This is the Uacity Data Engineering Capstone Project, which presents a usecase where both big data engineering concepts and technologies are utilized to bring useful insights out of large and diverse data sources. In this project, a data model is built to enable analysts and business users to answer different types of questions related to the immigration trends to the US.
Questions like is there a peak season for immigration? Do immigrants from warm countries prefer certain States versus those who are coming from cold countries? What is the percentage of immigrants with business visas versus those with tourist visas? All these questions and many more can be easily answered once our data model is built and filled with data.
The project follows the following steps:
- Step 1: Scope the Project and Gather Data
- Step 2: Explore and Assess the Data
- Step 3: Define the Data Model
- Step 4: Run ETL to Model the Data
- Step 5: Complete Project Write Up
Our data comes from different sources and in different formats described as follows:
- I94 Immigration Data: This data comes from the US National Tourism and Trade Office.

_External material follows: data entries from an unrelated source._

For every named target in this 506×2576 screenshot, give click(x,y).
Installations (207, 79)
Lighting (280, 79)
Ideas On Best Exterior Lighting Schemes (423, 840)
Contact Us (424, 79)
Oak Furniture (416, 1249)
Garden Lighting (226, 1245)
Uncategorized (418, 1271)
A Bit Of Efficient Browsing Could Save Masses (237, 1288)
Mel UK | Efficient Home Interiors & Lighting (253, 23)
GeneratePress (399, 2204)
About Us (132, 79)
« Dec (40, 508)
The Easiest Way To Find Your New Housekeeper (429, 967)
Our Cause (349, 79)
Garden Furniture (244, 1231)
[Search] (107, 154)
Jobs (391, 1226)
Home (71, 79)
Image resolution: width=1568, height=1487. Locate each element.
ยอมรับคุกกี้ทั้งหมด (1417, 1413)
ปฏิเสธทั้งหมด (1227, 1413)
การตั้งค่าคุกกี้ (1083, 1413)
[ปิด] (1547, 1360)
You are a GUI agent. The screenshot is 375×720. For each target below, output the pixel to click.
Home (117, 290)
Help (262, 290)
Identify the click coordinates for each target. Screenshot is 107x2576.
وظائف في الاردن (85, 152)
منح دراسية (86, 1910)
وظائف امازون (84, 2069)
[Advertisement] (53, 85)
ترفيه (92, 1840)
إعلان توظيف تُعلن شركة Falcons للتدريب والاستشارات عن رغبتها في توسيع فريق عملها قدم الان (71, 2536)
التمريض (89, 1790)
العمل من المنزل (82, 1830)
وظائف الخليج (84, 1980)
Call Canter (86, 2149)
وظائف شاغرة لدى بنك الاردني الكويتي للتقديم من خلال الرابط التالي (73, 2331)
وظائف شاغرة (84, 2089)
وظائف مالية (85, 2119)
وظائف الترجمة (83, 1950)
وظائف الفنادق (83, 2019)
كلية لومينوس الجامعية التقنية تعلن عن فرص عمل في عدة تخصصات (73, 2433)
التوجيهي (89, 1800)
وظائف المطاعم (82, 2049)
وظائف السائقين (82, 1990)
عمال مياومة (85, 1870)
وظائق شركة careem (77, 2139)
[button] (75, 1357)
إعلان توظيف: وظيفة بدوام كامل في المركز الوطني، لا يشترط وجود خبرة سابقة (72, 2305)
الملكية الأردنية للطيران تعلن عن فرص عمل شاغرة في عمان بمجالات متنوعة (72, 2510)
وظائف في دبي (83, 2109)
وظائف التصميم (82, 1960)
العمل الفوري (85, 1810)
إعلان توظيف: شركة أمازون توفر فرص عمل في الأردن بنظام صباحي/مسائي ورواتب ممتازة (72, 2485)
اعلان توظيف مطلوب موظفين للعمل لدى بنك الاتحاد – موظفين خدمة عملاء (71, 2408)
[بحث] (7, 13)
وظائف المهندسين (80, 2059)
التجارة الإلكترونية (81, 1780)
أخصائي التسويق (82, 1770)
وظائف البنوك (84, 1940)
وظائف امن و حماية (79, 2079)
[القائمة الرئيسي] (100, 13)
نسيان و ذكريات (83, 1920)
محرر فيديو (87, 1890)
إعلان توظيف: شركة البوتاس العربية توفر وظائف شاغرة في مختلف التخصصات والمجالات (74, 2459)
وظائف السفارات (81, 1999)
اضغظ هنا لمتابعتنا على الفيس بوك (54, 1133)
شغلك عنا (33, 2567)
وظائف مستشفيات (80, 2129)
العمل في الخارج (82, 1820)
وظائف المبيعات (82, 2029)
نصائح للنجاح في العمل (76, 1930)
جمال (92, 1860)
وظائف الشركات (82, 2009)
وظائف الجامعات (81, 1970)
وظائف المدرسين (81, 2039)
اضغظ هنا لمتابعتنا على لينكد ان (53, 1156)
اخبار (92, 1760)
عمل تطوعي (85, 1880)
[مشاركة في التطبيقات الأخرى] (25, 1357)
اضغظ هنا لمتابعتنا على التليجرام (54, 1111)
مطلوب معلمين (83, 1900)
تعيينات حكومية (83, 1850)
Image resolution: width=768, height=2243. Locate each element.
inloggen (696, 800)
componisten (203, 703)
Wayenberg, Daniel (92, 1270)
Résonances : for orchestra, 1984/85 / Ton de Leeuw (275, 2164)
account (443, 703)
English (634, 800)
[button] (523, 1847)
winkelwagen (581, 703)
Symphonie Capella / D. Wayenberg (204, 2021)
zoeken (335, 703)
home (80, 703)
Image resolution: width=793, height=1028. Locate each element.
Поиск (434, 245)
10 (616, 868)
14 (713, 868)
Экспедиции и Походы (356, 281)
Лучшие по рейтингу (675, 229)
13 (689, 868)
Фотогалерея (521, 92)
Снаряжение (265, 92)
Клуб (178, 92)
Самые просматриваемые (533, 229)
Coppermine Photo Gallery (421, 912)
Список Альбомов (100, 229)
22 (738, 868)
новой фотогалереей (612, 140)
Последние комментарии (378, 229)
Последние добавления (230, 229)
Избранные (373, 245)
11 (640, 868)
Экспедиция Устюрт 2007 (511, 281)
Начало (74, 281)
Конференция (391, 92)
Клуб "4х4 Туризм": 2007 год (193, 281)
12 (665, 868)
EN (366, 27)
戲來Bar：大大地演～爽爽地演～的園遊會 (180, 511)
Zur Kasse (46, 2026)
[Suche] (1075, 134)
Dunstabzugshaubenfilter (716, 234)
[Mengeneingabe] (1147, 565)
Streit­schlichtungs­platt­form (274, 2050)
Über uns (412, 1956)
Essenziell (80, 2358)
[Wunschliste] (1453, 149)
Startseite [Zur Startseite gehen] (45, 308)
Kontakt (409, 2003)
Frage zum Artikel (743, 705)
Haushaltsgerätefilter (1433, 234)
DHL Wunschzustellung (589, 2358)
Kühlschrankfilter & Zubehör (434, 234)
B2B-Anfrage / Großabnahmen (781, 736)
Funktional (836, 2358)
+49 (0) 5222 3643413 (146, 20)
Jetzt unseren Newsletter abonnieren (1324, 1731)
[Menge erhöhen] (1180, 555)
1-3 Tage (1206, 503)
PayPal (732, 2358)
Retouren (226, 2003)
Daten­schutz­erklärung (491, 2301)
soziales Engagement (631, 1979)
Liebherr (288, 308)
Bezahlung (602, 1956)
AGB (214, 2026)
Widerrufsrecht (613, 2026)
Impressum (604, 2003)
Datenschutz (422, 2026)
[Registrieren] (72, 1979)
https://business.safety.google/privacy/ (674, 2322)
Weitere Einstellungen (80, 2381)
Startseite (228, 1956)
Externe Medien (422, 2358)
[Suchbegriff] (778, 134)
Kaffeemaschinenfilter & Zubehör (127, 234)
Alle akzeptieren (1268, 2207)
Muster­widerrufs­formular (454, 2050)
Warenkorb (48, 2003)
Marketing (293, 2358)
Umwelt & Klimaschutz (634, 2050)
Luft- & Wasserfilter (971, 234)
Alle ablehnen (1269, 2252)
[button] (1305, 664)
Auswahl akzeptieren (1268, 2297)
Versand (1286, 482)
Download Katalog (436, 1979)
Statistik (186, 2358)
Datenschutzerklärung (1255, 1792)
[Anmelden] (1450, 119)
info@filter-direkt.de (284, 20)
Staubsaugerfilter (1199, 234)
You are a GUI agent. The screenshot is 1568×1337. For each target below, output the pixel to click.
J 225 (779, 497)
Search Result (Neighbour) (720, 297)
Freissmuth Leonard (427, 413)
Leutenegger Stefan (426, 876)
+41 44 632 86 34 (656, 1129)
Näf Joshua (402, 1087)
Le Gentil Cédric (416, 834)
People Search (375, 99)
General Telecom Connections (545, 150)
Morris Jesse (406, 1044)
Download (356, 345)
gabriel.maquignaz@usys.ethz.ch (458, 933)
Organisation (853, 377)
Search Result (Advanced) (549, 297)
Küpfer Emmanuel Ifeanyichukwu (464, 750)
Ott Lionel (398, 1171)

The data comes in .sas format, and it has information about entries made to the US in 2016. This dataset is relatively big as it contains several million records. The data also comes with labels descriptions file which provides additional information about the main dataset. More about this dataset can be found here.
- World Temperature Data: This dataset came from Kaggle, and it keeps track of the global weather information. The data is provided as a .csv file. More about this dataset can be found here.
- U.S. City Demographic Data: This data is offered by OpenSoft, and it provides basic information about different city demographics. The data is also provided in .csv format. You can read more about it here.
- Airport Code Table: This is a simple table of airport codes and corresponding cities. The data is also provided in .csv format. It comes from here.
Star schema and pyspark have been used for the implementation of our data model. The implementation details can be found in the Capstone Project Template.ipynb file.
The code in the Jupiter note is organized in a logical order where each code block represents a task or a number of related tasks. The ETL code is divided into a set of functions in the etl.py file. Necessary imports and configurations are done at the begining of the code; no further imports or installs are needed.
To execute this ETL, it can be run in Terminal by executing "python3 etl.py" command, where etl.py is the name of our ETL code file.
Some data quality checks are performed after processing and saving data. Processed data are saved in .parquet format in a separate folder in this project, namely output. Some partitioning is applied to the saved data to achieve better performance during the data read operations.
The ETL has been tested and completed successfully before submission.